Une Sacrée Mamie, Yoshichi Shimada et Saburo Ishikawa



Auteur: Yoshichi Shimada et Saburo Ishikawa
Titre Original: Gabai – Saga no gabai bachan
Date de Parution : 2009
Éditeur : Delcourt
Nombre de pages : 224
Nombre de tome : 11
Prix : 7,99€


Quatrième de couverture : Années 50, Akihiro est un jeune garçon turbulent qui vit à Hiroshima avec sa mère et son frère. Il est confié du jour au lendemain à sa grand-mère qui habite dans la petite ville de Saiga. Tout d'abord triste de quitter sa famille et un peu effrayé de vivre seul avec une vieille femme à la campagne, Akihiro doit néanmoins apprendre à s'adapter et à aimer sa nouvelle existence.
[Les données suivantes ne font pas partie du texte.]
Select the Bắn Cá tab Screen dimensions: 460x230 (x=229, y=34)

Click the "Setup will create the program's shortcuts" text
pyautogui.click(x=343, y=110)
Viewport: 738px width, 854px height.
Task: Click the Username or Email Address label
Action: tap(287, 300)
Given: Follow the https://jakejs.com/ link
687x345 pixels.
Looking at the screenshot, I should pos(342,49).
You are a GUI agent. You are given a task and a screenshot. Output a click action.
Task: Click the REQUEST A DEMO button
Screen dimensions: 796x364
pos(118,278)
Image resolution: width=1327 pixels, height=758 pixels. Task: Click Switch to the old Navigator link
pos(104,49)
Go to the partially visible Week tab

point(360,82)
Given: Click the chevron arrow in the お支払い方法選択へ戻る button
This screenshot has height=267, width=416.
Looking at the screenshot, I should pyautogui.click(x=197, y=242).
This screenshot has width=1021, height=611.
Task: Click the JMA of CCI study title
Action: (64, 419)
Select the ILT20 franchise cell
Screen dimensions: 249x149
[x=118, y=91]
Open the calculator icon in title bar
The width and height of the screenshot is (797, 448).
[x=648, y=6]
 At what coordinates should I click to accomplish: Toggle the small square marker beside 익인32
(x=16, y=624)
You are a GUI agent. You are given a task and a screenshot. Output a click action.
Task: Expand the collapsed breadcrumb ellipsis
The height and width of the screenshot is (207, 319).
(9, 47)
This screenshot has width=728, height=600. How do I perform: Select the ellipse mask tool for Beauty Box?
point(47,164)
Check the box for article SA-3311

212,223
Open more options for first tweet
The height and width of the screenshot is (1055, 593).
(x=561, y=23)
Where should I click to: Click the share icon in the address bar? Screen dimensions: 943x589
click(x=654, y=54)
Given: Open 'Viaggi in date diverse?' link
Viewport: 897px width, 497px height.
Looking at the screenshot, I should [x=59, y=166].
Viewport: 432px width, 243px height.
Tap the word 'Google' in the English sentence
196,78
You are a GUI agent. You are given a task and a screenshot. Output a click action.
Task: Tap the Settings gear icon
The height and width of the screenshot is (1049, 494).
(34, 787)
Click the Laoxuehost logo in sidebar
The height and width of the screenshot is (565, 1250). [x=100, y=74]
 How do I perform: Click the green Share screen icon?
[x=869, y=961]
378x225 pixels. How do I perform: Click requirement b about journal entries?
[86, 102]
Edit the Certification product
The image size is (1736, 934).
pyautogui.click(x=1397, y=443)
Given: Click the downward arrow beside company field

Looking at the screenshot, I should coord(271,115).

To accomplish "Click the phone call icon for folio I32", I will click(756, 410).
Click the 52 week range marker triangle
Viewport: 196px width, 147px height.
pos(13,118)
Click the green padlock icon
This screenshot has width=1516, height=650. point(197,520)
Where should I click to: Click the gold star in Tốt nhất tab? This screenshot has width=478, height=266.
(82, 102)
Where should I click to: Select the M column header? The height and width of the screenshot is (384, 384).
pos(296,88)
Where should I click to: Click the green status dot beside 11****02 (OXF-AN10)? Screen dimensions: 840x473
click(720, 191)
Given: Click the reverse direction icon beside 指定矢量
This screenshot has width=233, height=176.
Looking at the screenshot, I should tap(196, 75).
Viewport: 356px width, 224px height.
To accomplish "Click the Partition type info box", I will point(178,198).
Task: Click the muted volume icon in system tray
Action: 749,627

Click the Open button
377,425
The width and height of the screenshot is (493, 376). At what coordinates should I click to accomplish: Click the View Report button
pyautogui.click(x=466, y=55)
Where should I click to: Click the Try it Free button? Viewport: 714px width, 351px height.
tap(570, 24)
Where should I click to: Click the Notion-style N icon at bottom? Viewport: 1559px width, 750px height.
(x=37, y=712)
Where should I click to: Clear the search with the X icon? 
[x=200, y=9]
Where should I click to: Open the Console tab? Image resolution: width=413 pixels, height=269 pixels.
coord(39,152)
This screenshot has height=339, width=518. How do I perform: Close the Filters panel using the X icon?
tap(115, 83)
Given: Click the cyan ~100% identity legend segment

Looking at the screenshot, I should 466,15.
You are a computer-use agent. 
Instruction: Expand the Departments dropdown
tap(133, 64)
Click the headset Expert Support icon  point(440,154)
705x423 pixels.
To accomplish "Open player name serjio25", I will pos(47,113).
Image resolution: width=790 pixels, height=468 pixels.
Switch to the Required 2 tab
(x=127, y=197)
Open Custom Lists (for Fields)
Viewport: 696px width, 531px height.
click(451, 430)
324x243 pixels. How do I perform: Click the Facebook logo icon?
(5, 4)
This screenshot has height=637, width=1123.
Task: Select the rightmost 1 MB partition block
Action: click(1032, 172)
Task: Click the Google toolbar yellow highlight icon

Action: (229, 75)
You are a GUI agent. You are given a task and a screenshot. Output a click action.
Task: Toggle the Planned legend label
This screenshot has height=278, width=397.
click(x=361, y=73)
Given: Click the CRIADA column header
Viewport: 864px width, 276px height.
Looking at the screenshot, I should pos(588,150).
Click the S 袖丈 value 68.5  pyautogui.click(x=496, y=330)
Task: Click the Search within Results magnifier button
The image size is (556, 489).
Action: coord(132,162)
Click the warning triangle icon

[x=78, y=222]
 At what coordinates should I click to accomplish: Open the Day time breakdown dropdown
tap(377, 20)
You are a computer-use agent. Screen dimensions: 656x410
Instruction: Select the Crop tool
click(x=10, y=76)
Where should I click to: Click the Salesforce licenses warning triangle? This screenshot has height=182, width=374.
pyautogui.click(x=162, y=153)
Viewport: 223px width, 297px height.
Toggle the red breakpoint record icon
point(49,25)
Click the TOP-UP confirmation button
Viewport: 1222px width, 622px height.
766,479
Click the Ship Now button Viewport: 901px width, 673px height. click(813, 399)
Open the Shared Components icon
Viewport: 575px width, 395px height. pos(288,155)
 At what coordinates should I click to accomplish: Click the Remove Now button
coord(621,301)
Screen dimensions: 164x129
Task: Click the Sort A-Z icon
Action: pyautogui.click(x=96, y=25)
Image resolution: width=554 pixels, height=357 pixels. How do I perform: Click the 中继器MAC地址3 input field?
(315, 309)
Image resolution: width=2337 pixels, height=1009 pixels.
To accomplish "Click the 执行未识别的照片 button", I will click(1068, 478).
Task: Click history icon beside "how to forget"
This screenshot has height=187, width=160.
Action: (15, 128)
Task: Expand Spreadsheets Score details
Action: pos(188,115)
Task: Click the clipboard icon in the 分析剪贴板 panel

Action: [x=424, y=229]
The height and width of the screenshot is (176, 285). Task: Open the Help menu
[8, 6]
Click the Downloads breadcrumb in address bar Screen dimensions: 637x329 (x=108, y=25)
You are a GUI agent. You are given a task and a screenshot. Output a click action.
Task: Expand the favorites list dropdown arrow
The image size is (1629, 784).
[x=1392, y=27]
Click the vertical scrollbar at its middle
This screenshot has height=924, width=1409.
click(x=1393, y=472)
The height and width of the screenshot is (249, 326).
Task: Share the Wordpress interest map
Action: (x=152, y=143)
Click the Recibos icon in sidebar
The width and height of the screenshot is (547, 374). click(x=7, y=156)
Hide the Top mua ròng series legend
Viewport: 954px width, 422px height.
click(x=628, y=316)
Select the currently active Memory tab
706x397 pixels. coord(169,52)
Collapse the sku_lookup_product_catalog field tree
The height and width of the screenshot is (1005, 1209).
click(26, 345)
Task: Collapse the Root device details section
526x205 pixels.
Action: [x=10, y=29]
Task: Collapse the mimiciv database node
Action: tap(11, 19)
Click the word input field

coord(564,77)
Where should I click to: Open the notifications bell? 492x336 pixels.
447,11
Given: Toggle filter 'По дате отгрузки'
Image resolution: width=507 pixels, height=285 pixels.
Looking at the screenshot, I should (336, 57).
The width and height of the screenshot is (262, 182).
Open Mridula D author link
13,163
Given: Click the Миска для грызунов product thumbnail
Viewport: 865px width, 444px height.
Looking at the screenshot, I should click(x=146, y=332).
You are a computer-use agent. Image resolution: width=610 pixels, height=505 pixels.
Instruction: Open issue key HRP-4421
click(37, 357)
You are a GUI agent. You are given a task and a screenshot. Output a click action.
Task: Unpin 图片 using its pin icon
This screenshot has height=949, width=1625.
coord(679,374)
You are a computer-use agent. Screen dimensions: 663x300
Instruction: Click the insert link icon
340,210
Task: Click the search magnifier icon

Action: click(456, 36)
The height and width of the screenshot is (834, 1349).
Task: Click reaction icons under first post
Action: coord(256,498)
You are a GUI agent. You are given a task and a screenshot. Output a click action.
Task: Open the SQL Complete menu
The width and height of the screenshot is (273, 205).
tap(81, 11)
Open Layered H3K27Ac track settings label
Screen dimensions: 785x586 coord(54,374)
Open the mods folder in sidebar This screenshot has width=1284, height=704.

Mon avis : Généralement, je n'aime pas lire des mangas qui dépassent les dix tomes, mais Une Sacrée Mamie n'a au final qu'un tome de plus soit onze au total.

Et je peux vous dire que je ne regrette qu'une seule chose, c'est que la série soit terminée.

À l'origine, Une Sacrée Mamie est un romand e Yoshichi Shimada, célèbre comique japonais, qui aimait évoquer avec tendresse sa jeunesse à Saga avec sa grand-mère à son ami auteur-réalisateur et acteur Takeshi Kitano, qui lui proposa au cours d'une conversation d'écrire un roman sur sa vie à la campagne avec sa grand-mère. Ce fut un succès immédiat au japon. Le roman fut d'ailleurs adapté au cinéma et bien entendu en Manga.

Tout commence en 1958 à Hiroshima, la mère d'Akihiro Takunaga n'a pas les moyens d'élever son jeune fils et décide dans la souffrance, de l'envoyer vivre à la campagne avec sa grand-mère, dans le petit village de Saga.

Les moyens financiers de la grand-mère ne sont pas meilleurs, mais elle apprendra à son petit-fils à savoir se contenter de peu, d'apprécier ce qu'ils peuvent avoir à sa juste valeur, voir même un peu plus.

N'ayant pas les moyens d'acheter de la nourriture, Akihiro apprendra à récupérer les surplus du marché dans la rivière à côté de la maison familiale. Sa grand-mère en éternelle optimiste, lui apprendra également des concepts simples mais efficaces tels que de ne pas courir trop vite car ensuite l'on a faim. Mange le plus possible à l'école pour ne pas avoir faim plus tard.
 
C'est aussi la naissance d'une amitié avec Nanri, fils de paysan. Qui comme Akihiro est un cancre à l'école, mais un garçon avec un cœur énorme.

Malgré une vie qui peut semblait difficile, l'auteur à garder de son enfance une image poétique, pas forcément idyllique devant s'accommoder à une vie de pauvreté, qui revêt une toute autre forme grâce à la joie de vivre de notre héros et la sagesse de sa grand-mère.